**Your objective**: Retype the passage of the property tax excerpt from "Following their review, the" up to and including "level of assessment.".

Ulman seems more consistent with the legislative intent enunciated in Section 138.060 et
al. and this case law remains controlling. Equally notable and contributing to our ultimate
conclusion, the Supreme Court of Missouri has not held that the assessor’s Assessed Value or
valuation is the appropriate measurement for determining the actual Level of Assessment after a
reviewing authority adjusts the FMV during the appeal process. When finding that the property
owners failed to show discrimination in Ulman, the Supreme Court of Missouri affirmed the
STC decision as supported by competent and substantial evidence. 247 S.W.2d at 698. The BOE
‘equalized’ the assessment or revised the property’s Assessed Value after reducing the valuation.
Id. at 698. To be clear, the Ulman court endorsed the reviewing authority revising the Assessed
Value after adjusting the property’s FMV, which is consistent with the statutory direction we
must apply. Section 138.060.1 and .2. Contrary to Taxpayers’ claim in this matter that courts are
obliged to consider the Assessor’s assessment when conducting the discrimination analysis, the
Court held that “the action of the board of equalization in reducing the value of plaintiff’s lot
may have obviated the alleged discrimination of which plaintiff complains.” Id. at 697.
Taxpayers will invariably argue that our decision to utilize the revised figures at the
expense of Assessor’s original valuation undermines the integrity of their discrimination claim,
and impairs any discrimination claim, but the statute directs this approach. Section 138.060.1 and
.2. After considering Taxpayers’ cogent arguments and more specified, enumerated criticisms,
we agree that Assessor must embrace open, transparent and balanced policies when calculating
assessments. Recognizing the importance of a thorough, comprehensive and complete review
process, the General Assembly specifies that under this process “[t]here shall be no presumption
15 that the assessor’s valuation is correct.” Section 138.060.1. But when and if he strays from an
equitable approach, the statute empowers reviewing authorities like the BOE and STC to more
promptly correct these ills. Besides the statutory consideration, our decision is consistent with
the message conveyed in Ulman where the Supreme Court of Missouri explains the reviewing
body with the taxing expertise can effectively consider, weigh and correct potential
discrimination claims. 247 S.W.2d at 697. In fact, the BOE and STC have the ability to more
promptly “obviate[] the alleged discrimination” while satisfying due process guarantees. Id.
The STC’s determination that the common level of assessment was between 30% and 30.5% was supported by competent and substantial evidence.
Following their review, the STC found the median appraisal level for commercial
properties in St. Louis County during the 2017 assessment cycle was between 93.7% and 95.4%
of FMV which translates to a median assessment level between 30% and 30.5%. The findings
were supported by the ratio studies submitted by each expert witness after they analyzed a
representative sample of properties and offered specific conclusions about the appraisals and the
assessments.
Taxpayers argue that STC erred when adopting the “median” rather than the “weighted
mean of central tendency” as the proper measure to calculate the common level of assessment.

**Dataset**:
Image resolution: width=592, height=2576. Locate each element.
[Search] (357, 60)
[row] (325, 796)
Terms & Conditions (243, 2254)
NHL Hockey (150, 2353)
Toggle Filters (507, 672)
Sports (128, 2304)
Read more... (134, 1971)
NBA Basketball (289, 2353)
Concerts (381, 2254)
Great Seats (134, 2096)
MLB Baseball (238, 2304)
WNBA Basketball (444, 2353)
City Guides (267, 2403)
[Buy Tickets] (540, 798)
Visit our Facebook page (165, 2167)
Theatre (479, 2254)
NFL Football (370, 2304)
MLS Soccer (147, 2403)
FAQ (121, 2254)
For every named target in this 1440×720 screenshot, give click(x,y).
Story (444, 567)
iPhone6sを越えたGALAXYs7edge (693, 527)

...

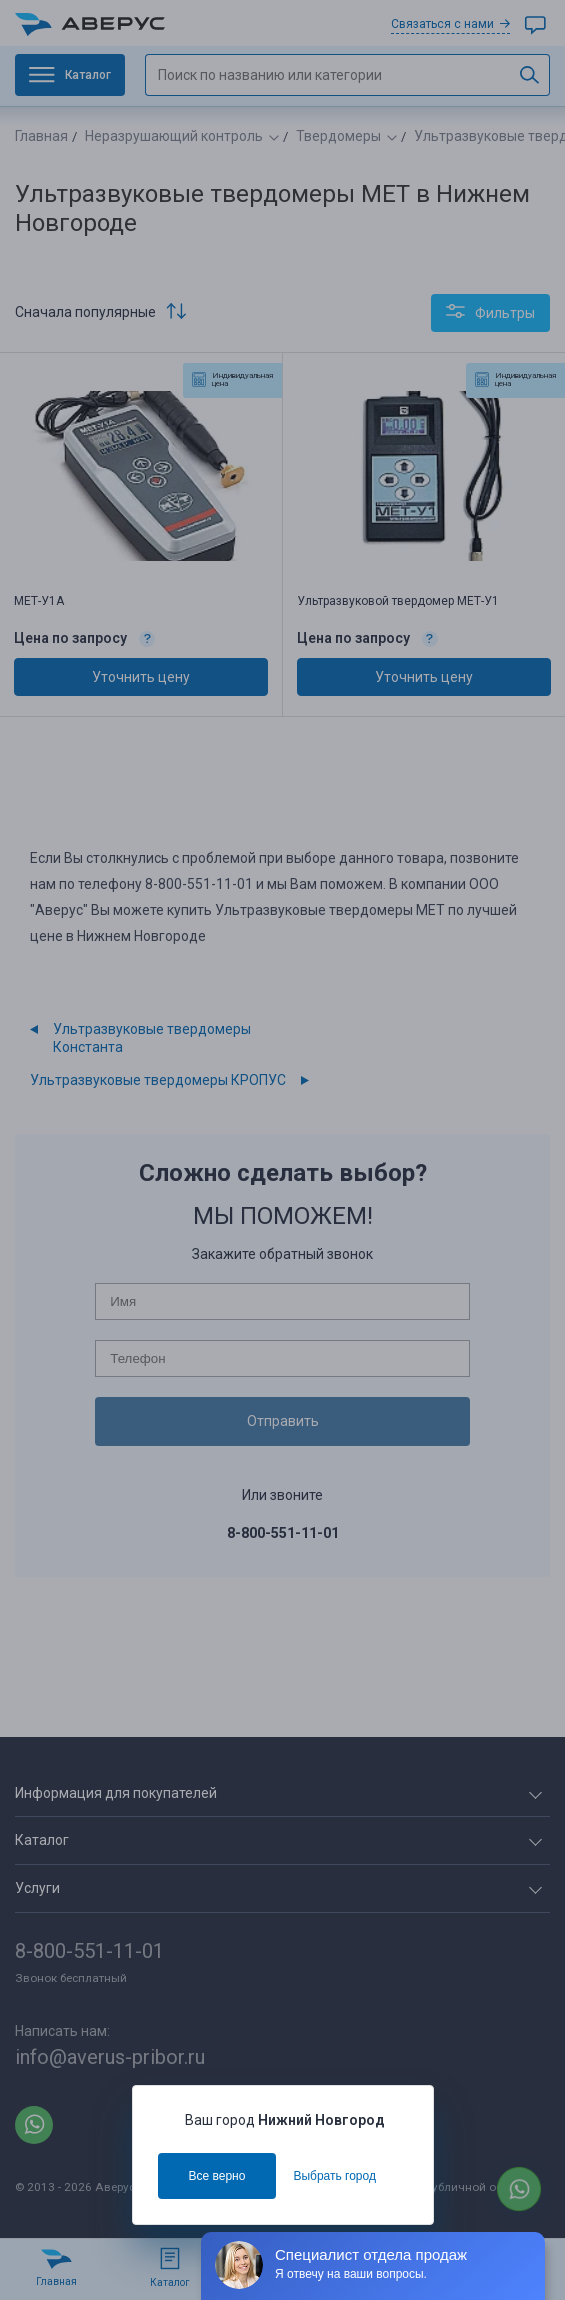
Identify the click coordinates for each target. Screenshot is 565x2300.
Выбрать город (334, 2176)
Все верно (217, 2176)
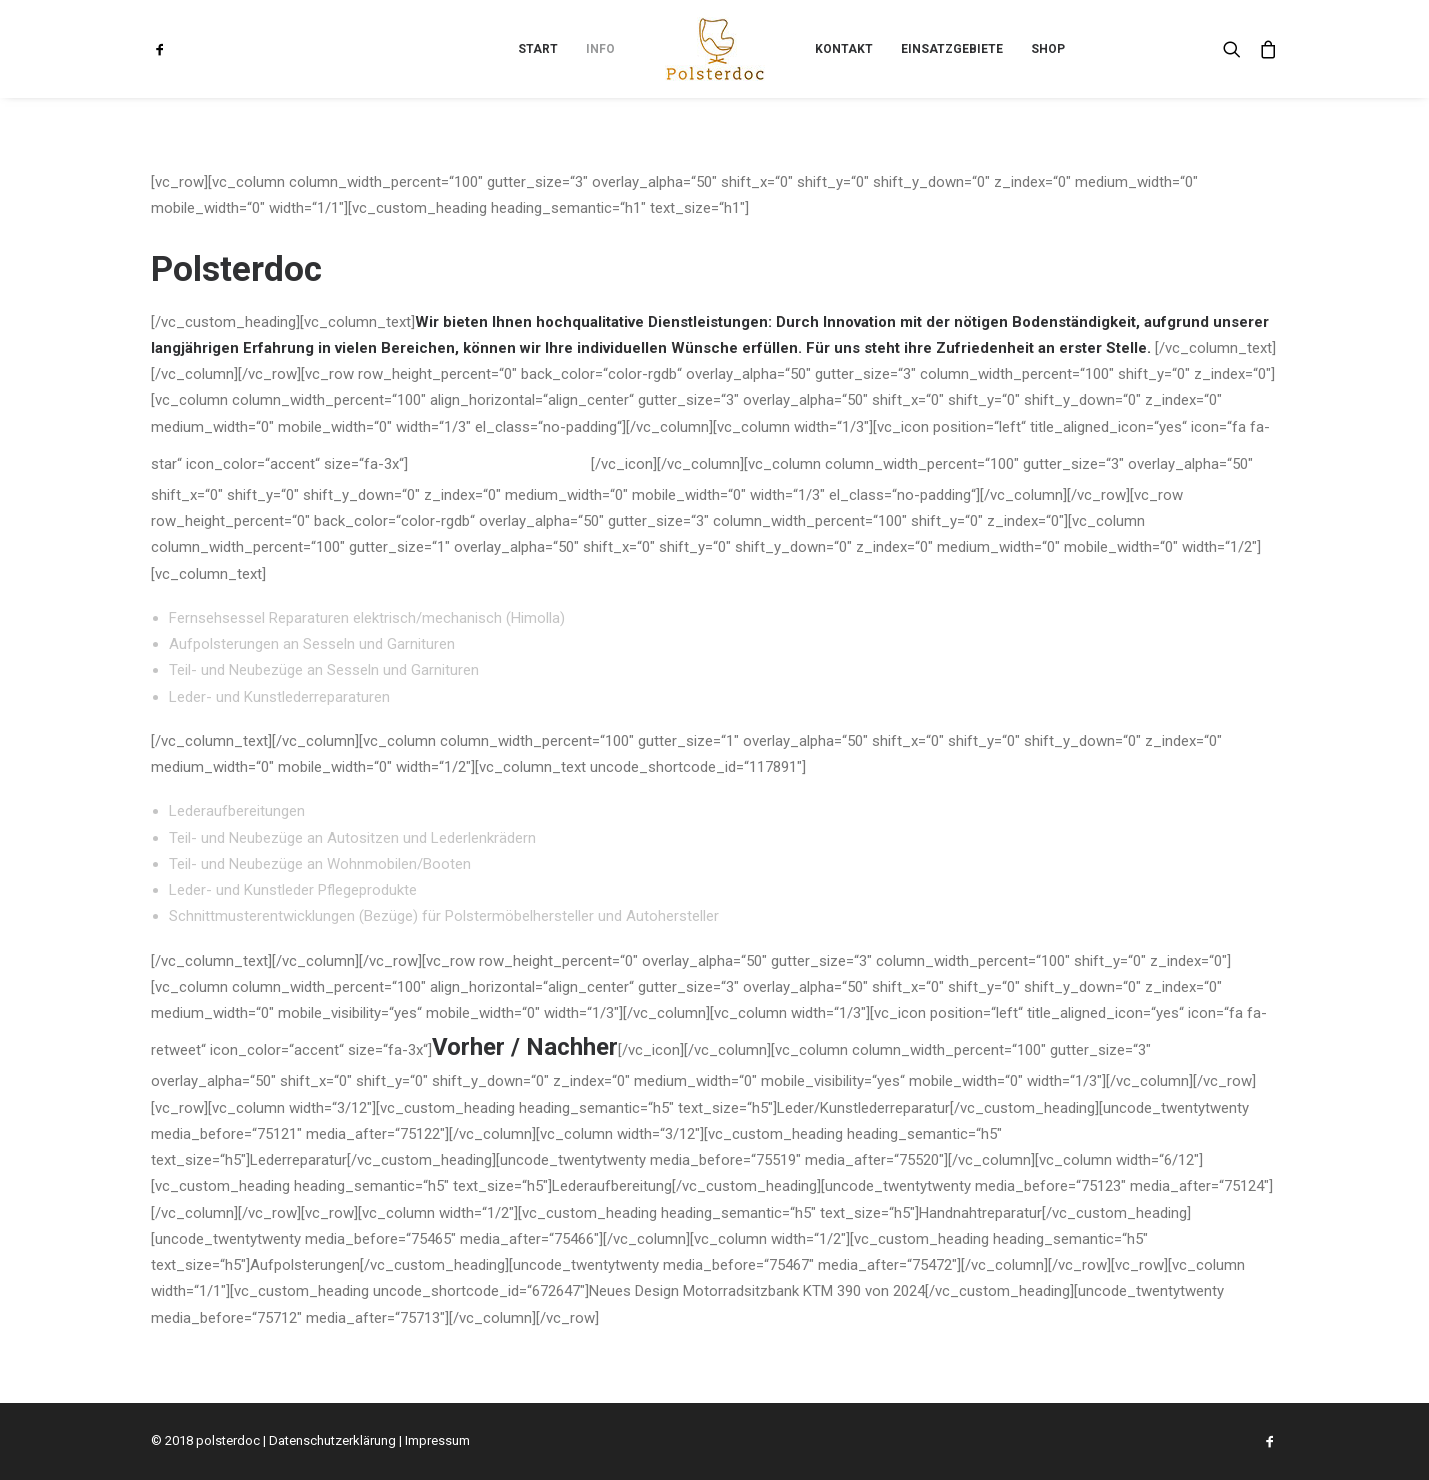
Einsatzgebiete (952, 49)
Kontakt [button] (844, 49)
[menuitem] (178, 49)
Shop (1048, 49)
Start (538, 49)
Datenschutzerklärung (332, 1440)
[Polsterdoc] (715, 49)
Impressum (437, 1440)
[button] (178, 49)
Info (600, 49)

**Response**:
Following their review, the STC found the median appraisal level for commercial
properties in St. Louis County during the 2017 assessment cycle was between 93.7% and 95.4%
of FMV which translates to a median assessment level between 30% and 30.5%. The findings
were supported by the ratio studies submitted by each expert witness after they analyzed a
representative sample of properties and offered specific conclusions about the appraisals and the
assessments.
Taxpayers argue that STC erred when adopting the “median” rather than the “weighted
mean of central tendency” as the proper measure to calculate the common level of assessment.